[Stored data entries]
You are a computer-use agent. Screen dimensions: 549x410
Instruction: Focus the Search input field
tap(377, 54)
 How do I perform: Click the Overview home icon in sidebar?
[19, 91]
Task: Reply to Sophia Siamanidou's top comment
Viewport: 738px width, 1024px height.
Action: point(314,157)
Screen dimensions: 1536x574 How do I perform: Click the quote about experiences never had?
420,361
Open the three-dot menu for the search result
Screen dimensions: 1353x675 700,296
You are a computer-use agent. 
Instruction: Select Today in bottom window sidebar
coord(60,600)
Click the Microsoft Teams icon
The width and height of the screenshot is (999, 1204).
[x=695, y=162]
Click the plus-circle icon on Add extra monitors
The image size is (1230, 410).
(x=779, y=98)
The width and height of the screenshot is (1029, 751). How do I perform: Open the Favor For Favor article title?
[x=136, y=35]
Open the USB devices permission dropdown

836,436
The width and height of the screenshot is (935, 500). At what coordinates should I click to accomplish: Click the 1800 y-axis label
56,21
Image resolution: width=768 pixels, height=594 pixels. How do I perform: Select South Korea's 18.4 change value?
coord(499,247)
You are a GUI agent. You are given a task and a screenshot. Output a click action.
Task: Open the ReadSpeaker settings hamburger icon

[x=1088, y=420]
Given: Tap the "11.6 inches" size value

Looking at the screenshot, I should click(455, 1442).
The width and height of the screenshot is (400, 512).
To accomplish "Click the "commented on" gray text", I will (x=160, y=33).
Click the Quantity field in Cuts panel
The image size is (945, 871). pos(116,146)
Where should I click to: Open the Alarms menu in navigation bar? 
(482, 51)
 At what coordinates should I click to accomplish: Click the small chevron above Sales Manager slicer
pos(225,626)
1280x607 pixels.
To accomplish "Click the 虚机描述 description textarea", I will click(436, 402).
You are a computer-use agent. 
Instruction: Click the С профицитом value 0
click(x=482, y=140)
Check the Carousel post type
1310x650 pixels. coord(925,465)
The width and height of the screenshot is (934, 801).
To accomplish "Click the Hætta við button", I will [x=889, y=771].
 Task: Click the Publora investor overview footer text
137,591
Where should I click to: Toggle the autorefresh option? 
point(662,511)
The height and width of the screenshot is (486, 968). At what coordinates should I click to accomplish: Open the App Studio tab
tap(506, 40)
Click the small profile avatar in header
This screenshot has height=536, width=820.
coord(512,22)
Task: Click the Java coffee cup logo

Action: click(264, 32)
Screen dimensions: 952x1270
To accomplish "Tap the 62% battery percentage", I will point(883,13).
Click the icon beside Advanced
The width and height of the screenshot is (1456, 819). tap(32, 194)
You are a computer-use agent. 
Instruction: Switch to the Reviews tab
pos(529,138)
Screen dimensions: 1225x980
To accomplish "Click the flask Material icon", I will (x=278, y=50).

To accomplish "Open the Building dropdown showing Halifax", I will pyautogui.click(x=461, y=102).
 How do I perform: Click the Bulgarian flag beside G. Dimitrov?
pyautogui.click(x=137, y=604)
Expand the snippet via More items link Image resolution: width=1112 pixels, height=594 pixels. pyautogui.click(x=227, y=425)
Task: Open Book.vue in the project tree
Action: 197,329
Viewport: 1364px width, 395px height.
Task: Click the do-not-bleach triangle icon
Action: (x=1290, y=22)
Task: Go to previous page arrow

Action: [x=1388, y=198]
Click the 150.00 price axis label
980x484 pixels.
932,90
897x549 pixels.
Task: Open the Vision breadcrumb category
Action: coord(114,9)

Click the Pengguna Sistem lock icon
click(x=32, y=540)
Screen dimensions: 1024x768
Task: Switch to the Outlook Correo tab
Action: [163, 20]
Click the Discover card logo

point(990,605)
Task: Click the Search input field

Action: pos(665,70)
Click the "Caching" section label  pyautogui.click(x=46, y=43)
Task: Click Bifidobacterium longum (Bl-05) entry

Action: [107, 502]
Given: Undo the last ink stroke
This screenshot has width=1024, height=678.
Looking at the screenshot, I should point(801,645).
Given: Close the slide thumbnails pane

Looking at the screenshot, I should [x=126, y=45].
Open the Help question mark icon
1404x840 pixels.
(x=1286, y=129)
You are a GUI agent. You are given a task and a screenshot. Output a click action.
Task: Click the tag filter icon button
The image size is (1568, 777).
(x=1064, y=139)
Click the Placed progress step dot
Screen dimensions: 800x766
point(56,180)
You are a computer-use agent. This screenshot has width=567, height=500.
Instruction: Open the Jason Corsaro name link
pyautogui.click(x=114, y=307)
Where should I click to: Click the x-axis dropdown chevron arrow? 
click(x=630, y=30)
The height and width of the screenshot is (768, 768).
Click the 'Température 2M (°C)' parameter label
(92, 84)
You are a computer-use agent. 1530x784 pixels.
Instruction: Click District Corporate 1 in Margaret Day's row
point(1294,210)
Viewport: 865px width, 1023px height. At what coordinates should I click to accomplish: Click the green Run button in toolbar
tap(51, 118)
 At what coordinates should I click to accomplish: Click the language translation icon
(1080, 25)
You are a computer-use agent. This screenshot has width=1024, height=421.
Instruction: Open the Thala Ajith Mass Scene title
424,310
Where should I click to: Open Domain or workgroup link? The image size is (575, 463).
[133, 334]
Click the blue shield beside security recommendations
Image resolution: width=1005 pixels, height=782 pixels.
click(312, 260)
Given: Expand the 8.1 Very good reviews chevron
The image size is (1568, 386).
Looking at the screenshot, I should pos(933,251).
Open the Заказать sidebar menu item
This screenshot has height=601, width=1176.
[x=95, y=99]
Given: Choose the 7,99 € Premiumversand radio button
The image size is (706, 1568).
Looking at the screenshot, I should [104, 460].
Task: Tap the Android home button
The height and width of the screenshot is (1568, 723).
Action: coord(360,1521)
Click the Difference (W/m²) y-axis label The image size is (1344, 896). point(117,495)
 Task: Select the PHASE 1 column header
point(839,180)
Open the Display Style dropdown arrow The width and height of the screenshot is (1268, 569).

#### What to work on
When you output the entries, keep every word exactly as it stands.

#### Final answer
You are a computer-use agent. Screen dimensions: 549x410
Instruction: Focus the Search input field
tap(377, 54)
 How do I perform: Click the Overview home icon in sidebar?
[19, 91]
Task: Reply to Sophia Siamanidou's top comment
Viewport: 738px width, 1024px height.
Action: point(314,157)
Screen dimensions: 1536x574 How do I perform: Click the quote about experiences never had?
420,361
Open the three-dot menu for the search result
Screen dimensions: 1353x675 700,296
You are a computer-use agent. 
Instruction: Select Today in bottom window sidebar
coord(60,600)
Click the Microsoft Teams icon
The width and height of the screenshot is (999, 1204).
[x=695, y=162]
Click the plus-circle icon on Add extra monitors
The image size is (1230, 410).
(x=779, y=98)
The width and height of the screenshot is (1029, 751). How do I perform: Open the Favor For Favor article title?
[x=136, y=35]
Open the USB devices permission dropdown

836,436
The width and height of the screenshot is (935, 500). At what coordinates should I click to accomplish: Click the 1800 y-axis label
56,21
Image resolution: width=768 pixels, height=594 pixels. How do I perform: Select South Korea's 18.4 change value?
coord(499,247)
You are a GUI agent. You are given a task and a screenshot. Output a click action.
Task: Open the ReadSpeaker settings hamburger icon

[x=1088, y=420]
Given: Tap the "11.6 inches" size value

Looking at the screenshot, I should click(455, 1442).
The width and height of the screenshot is (400, 512).
To accomplish "Click the "commented on" gray text", I will (x=160, y=33).
Click the Quantity field in Cuts panel
The image size is (945, 871). pos(116,146)
Where should I click to: Open the Alarms menu in navigation bar? 
(482, 51)
 At what coordinates should I click to accomplish: Click the small chevron above Sales Manager slicer
pos(225,626)
1280x607 pixels.
To accomplish "Click the 虚机描述 description textarea", I will click(436, 402).
You are a computer-use agent. 
Instruction: Click the С профицитом value 0
click(x=482, y=140)
Check the Carousel post type
1310x650 pixels. coord(925,465)
The width and height of the screenshot is (934, 801).
To accomplish "Click the Hætta við button", I will [x=889, y=771].
 Task: Click the Publora investor overview footer text
137,591
Where should I click to: Toggle the autorefresh option? 
point(662,511)
The height and width of the screenshot is (486, 968). At what coordinates should I click to accomplish: Open the App Studio tab
tap(506, 40)
Click the small profile avatar in header
This screenshot has height=536, width=820.
coord(512,22)
Task: Click the Java coffee cup logo

Action: click(264, 32)
Screen dimensions: 952x1270
To accomplish "Tap the 62% battery percentage", I will point(883,13).
Click the icon beside Advanced
The width and height of the screenshot is (1456, 819). tap(32, 194)
You are a computer-use agent. 
Instruction: Switch to the Reviews tab
pos(529,138)
Screen dimensions: 1225x980
To accomplish "Click the flask Material icon", I will (x=278, y=50).

To accomplish "Open the Building dropdown showing Halifax", I will pyautogui.click(x=461, y=102).
 How do I perform: Click the Bulgarian flag beside G. Dimitrov?
pyautogui.click(x=137, y=604)
Expand the snippet via More items link Image resolution: width=1112 pixels, height=594 pixels. pyautogui.click(x=227, y=425)
Task: Open Book.vue in the project tree
Action: 197,329
Viewport: 1364px width, 395px height.
Task: Click the do-not-bleach triangle icon
Action: (x=1290, y=22)
Task: Go to previous page arrow

Action: [x=1388, y=198]
Click the 150.00 price axis label
980x484 pixels.
932,90
897x549 pixels.
Task: Open the Vision breadcrumb category
Action: coord(114,9)

Click the Pengguna Sistem lock icon
click(x=32, y=540)
Screen dimensions: 1024x768
Task: Switch to the Outlook Correo tab
Action: [163, 20]
Click the Discover card logo

point(990,605)
Task: Click the Search input field

Action: pos(665,70)
Click the "Caching" section label  pyautogui.click(x=46, y=43)
Task: Click Bifidobacterium longum (Bl-05) entry

Action: [107, 502]
Given: Undo the last ink stroke
This screenshot has width=1024, height=678.
Looking at the screenshot, I should point(801,645).
Given: Close the slide thumbnails pane

Looking at the screenshot, I should [x=126, y=45].
Open the Help question mark icon
1404x840 pixels.
(x=1286, y=129)
You are a GUI agent. You are given a task and a screenshot. Output a click action.
Task: Click the tag filter icon button
The image size is (1568, 777).
(x=1064, y=139)
Click the Placed progress step dot
Screen dimensions: 800x766
point(56,180)
You are a computer-use agent. This screenshot has width=567, height=500.
Instruction: Open the Jason Corsaro name link
pyautogui.click(x=114, y=307)
Where should I click to: Click the x-axis dropdown chevron arrow? 
click(x=630, y=30)
The height and width of the screenshot is (768, 768).
Click the 'Température 2M (°C)' parameter label
(92, 84)
You are a computer-use agent. 1530x784 pixels.
Instruction: Click District Corporate 1 in Margaret Day's row
point(1294,210)
Viewport: 865px width, 1023px height. At what coordinates should I click to accomplish: Click the green Run button in toolbar
tap(51, 118)
 At what coordinates should I click to accomplish: Click the language translation icon
(1080, 25)
You are a computer-use agent. This screenshot has width=1024, height=421.
Instruction: Open the Thala Ajith Mass Scene title
424,310
Where should I click to: Open Domain or workgroup link? The image size is (575, 463).
[133, 334]
Click the blue shield beside security recommendations
Image resolution: width=1005 pixels, height=782 pixels.
click(312, 260)
Given: Expand the 8.1 Very good reviews chevron
The image size is (1568, 386).
Looking at the screenshot, I should pos(933,251).
Open the Заказать sidebar menu item
This screenshot has height=601, width=1176.
[x=95, y=99]
Given: Choose the 7,99 € Premiumversand radio button
The image size is (706, 1568).
Looking at the screenshot, I should [104, 460].
Task: Tap the Android home button
The height and width of the screenshot is (1568, 723).
Action: coord(360,1521)
Click the Difference (W/m²) y-axis label The image size is (1344, 896). point(117,495)
 Task: Select the PHASE 1 column header
point(839,180)
Open the Display Style dropdown arrow The width and height of the screenshot is (1268, 569).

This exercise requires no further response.